*DATA RECORDS*:

--------------------------------

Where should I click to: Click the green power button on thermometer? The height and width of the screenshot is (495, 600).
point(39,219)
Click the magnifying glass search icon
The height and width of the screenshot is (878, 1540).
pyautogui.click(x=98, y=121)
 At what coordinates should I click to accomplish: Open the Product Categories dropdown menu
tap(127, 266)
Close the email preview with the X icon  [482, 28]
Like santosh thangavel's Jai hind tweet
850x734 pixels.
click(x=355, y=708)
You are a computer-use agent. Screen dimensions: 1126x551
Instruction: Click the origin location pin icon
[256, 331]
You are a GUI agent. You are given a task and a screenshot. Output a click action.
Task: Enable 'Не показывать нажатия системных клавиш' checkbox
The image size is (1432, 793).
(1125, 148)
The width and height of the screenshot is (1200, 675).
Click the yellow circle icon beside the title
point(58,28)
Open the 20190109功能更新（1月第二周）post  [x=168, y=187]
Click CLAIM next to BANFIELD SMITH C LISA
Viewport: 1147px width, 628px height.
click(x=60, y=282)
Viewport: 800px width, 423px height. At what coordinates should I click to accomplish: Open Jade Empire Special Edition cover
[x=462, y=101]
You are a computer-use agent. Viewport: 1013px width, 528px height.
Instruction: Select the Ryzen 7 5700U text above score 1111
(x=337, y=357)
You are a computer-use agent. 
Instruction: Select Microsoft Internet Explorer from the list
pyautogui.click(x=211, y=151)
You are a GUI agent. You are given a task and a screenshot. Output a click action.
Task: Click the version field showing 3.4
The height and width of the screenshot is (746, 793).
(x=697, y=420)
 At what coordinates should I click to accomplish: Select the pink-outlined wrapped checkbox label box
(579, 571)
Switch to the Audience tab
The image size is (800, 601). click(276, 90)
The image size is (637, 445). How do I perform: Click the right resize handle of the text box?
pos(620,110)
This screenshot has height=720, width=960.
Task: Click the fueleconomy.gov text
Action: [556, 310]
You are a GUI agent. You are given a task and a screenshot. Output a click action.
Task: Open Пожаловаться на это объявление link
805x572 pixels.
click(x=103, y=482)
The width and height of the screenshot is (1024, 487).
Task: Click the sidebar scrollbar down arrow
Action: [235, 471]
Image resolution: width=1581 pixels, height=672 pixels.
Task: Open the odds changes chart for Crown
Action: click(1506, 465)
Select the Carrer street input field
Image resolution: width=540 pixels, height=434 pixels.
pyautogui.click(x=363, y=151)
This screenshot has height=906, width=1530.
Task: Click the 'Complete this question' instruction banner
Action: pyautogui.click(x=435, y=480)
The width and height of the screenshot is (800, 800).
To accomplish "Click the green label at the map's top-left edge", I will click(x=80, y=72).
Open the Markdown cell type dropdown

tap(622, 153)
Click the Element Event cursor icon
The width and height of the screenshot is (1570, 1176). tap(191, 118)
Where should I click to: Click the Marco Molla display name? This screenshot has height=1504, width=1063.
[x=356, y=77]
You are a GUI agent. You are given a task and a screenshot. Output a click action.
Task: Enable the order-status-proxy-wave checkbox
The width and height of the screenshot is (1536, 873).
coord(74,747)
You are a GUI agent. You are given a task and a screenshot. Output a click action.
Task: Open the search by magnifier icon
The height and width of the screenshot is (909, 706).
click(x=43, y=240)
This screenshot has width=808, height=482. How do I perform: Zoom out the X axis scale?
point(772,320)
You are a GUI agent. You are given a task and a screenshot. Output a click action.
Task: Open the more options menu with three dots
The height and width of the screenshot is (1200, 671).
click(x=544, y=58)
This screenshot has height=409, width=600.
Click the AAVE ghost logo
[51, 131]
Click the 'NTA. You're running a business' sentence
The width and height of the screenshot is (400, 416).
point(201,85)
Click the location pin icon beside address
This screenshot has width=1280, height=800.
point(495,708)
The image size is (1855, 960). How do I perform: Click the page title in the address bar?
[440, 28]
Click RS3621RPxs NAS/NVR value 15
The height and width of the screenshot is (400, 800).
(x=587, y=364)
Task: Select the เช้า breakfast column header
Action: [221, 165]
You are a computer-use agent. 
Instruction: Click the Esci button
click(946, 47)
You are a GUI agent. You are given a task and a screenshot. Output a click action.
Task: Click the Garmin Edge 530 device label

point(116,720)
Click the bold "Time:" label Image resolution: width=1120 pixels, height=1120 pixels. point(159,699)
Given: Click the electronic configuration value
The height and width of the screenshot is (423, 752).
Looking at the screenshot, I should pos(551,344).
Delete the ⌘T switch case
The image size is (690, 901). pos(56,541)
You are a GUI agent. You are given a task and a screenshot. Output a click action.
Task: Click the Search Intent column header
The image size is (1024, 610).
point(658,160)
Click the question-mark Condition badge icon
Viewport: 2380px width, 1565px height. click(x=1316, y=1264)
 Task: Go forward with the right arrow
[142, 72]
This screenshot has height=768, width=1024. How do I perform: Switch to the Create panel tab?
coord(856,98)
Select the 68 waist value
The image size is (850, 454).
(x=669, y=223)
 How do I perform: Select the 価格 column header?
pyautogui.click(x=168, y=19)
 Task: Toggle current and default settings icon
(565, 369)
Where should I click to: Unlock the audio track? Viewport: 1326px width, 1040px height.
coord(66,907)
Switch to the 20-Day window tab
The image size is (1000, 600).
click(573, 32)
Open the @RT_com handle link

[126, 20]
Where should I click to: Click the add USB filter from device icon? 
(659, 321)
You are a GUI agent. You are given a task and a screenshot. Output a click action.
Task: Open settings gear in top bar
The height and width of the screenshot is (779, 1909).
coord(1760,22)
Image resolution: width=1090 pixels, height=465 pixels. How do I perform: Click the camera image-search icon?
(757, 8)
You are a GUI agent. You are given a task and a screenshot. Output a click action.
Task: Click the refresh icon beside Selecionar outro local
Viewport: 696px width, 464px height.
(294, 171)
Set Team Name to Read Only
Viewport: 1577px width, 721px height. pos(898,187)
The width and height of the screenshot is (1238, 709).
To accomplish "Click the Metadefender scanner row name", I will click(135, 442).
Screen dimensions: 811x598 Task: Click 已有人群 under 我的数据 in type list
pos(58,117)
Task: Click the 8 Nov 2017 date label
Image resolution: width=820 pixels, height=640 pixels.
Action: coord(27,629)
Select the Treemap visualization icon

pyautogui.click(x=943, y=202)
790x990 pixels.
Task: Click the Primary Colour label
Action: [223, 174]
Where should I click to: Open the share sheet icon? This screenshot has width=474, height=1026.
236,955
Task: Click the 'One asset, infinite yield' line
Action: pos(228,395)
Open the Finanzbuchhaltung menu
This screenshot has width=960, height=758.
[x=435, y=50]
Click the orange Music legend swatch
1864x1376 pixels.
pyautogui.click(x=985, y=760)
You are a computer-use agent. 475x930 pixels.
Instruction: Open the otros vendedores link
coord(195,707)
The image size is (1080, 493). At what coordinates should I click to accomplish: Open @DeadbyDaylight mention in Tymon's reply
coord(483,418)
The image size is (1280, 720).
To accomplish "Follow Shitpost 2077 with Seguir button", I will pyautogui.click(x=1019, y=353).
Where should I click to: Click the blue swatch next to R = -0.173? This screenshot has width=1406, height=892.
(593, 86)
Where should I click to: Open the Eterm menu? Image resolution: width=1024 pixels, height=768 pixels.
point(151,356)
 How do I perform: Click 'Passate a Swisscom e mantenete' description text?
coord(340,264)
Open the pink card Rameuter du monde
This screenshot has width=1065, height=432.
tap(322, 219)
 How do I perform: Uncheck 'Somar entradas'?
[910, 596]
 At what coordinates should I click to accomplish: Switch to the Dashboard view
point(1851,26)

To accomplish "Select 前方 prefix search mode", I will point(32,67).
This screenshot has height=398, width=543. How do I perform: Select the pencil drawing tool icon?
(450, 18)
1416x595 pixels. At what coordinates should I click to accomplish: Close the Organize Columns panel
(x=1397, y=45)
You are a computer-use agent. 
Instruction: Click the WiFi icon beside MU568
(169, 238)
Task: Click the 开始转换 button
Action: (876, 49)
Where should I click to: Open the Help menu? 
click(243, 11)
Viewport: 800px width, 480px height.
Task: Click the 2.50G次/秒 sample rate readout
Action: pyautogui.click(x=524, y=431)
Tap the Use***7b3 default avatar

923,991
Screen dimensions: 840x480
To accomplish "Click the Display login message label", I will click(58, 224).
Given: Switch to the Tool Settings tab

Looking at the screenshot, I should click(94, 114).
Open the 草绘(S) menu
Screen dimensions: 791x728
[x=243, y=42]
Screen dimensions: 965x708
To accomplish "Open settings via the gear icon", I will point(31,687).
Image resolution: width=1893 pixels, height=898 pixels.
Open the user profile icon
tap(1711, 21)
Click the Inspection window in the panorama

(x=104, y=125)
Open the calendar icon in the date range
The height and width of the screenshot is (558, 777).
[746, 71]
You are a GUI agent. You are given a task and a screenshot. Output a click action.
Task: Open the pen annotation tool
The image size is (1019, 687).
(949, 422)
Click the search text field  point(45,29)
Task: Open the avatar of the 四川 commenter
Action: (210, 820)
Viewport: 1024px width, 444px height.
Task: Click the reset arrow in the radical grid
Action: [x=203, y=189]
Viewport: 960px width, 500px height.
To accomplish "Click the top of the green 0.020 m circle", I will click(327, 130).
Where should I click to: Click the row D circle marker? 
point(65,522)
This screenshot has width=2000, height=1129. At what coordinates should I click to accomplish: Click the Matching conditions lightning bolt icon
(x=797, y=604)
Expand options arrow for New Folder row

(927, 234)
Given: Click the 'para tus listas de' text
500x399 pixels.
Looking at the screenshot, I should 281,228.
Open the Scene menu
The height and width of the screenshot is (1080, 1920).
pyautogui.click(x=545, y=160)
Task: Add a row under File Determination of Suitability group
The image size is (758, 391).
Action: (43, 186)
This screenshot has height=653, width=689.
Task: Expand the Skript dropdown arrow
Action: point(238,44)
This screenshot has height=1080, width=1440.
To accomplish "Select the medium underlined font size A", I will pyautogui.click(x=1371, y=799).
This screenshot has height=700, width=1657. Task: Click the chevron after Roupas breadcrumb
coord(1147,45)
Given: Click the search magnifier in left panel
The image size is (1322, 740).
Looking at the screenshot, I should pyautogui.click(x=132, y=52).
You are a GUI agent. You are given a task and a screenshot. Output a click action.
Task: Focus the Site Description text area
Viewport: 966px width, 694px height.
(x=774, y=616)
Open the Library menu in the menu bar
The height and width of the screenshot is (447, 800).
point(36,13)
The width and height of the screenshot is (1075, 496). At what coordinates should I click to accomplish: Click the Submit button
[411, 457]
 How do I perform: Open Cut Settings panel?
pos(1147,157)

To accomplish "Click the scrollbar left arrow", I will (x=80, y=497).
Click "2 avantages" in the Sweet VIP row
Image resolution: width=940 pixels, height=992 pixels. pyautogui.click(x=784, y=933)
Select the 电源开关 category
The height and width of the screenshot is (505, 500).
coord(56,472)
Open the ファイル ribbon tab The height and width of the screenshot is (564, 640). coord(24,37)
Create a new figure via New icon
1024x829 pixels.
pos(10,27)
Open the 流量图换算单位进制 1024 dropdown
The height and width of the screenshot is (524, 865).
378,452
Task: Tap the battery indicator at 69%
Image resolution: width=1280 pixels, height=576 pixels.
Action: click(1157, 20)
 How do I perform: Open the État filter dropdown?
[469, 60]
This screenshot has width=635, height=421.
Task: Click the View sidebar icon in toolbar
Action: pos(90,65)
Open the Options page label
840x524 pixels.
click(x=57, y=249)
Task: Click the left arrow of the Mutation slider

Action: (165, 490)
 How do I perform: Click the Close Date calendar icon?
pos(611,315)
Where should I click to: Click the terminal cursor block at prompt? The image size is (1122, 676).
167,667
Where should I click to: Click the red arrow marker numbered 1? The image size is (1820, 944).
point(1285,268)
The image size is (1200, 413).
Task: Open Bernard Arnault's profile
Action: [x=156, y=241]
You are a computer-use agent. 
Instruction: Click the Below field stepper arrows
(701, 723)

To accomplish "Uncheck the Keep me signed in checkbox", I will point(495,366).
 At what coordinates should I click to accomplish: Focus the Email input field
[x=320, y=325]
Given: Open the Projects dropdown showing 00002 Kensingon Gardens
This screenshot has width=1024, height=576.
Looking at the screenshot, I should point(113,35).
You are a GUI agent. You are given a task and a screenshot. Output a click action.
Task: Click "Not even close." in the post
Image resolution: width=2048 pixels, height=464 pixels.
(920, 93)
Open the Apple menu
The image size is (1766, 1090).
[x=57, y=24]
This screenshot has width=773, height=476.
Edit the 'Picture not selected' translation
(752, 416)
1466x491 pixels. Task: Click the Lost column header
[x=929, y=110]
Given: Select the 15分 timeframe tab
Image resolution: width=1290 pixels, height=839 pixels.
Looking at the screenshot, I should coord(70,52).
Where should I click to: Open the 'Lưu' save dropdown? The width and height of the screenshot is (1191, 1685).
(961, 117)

--------------------------------

*WHAT YOU ARE ASKED TO DO*: When the word "magnifier" shows up in a line of the entries, pull that line out.

*REPLY*:
Task: Open the search by magnifier icon
Given: Click the search magnifier in left panel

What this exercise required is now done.